A long long time ago while I attended my CSPO training, there were two key trainers on Product Ownership: Mike Cohn and Roman Pichler. With my service design and product management background, I chose Roman Pichler.

This was only the beginning of my agile journey. Just after the training, I have been asked to develop a training on Product Ownership and deliver it in South London.

The content is barely known by everybody but one single point mentioned by Pichler referring to Cohn was rapidly discussed. That point was reciprocal commitment.

Reciprocal commitment means that the team commits to deliver value and the customer commits to deliver feedback.

This point sounded obvious at the beginning of Agile and I am wondering if this is still accurate nearly fifteen years later.

Nowadays, there is no reciprocal commitment any longer. A customer orders work, and teams execute work. Even if everybody is using some of the agile methodologies, you have a weird feeling in your gut telling you that something wrong is happening. We lost reciprocal commitment.

Ten years ago when I started researching new ways of working and agile organizations, I came across a research publication on Leading in Complexity by Peter Kruse.

Kruse’s concept explained and demonstrated that leading and communicating in a complex system is based on negotiation. Here a complex system relates to the system’s behavior, not its context. A complex system allows co-creation and rapid problem-solving, and curiously it only works without management in a self-organized manner. That dynamic also sounds to be one distilling innovation.

Kruse’s approach was to find an answer for the role of leaders in such a dynamic. In fact, I demonstrated in a previous publication on Agile System Dynamics (browse my stories in Medium) how an agile systems behavior works but one piece was still missing: what is the decision-making process in such a dynamic?

In an agile working model, all conversations are negotiations. An objective is a negotiation allowing a win for business and customer, a win for development, and a win for management. If the deal isn’t well balanced and one part loses, you won’t get what you expected.

That’s for the deal.

The nature of that deal is based on commitment to deliver work, commitment to deliver feedback, and commitment to create the context to create value. This is the reciprocal commitment of all parts.

So, check out your Agile and take a look at your reciprocal commitments. Check out your reciprocal commitment with your third parties and service providers, they are part of your system too.
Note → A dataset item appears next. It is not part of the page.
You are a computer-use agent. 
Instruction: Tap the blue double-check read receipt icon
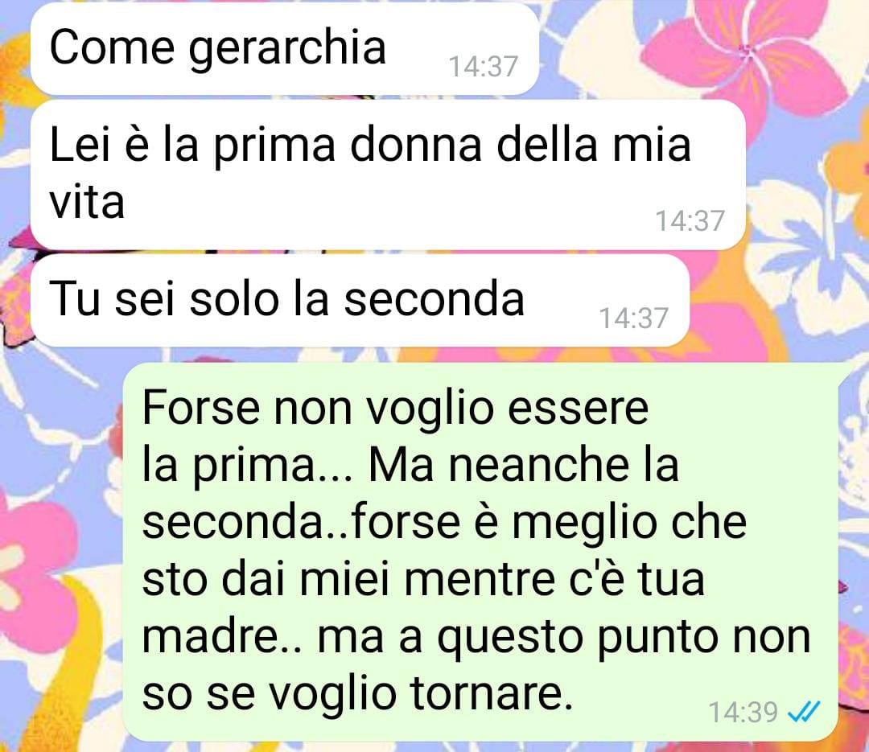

It is essential to remember that reciprocal commitment should be approached as a mutual agreement rather than a mere transactional experience. Rather than treating it as a shopping endeavor, reciprocal commitment involves making a sincere deal that entails a deeper level of trust and loyalty. It goes beyond a simple exchange of goods or services and instead focuses on fostering a meaningful and dedicated relationship between parties involved.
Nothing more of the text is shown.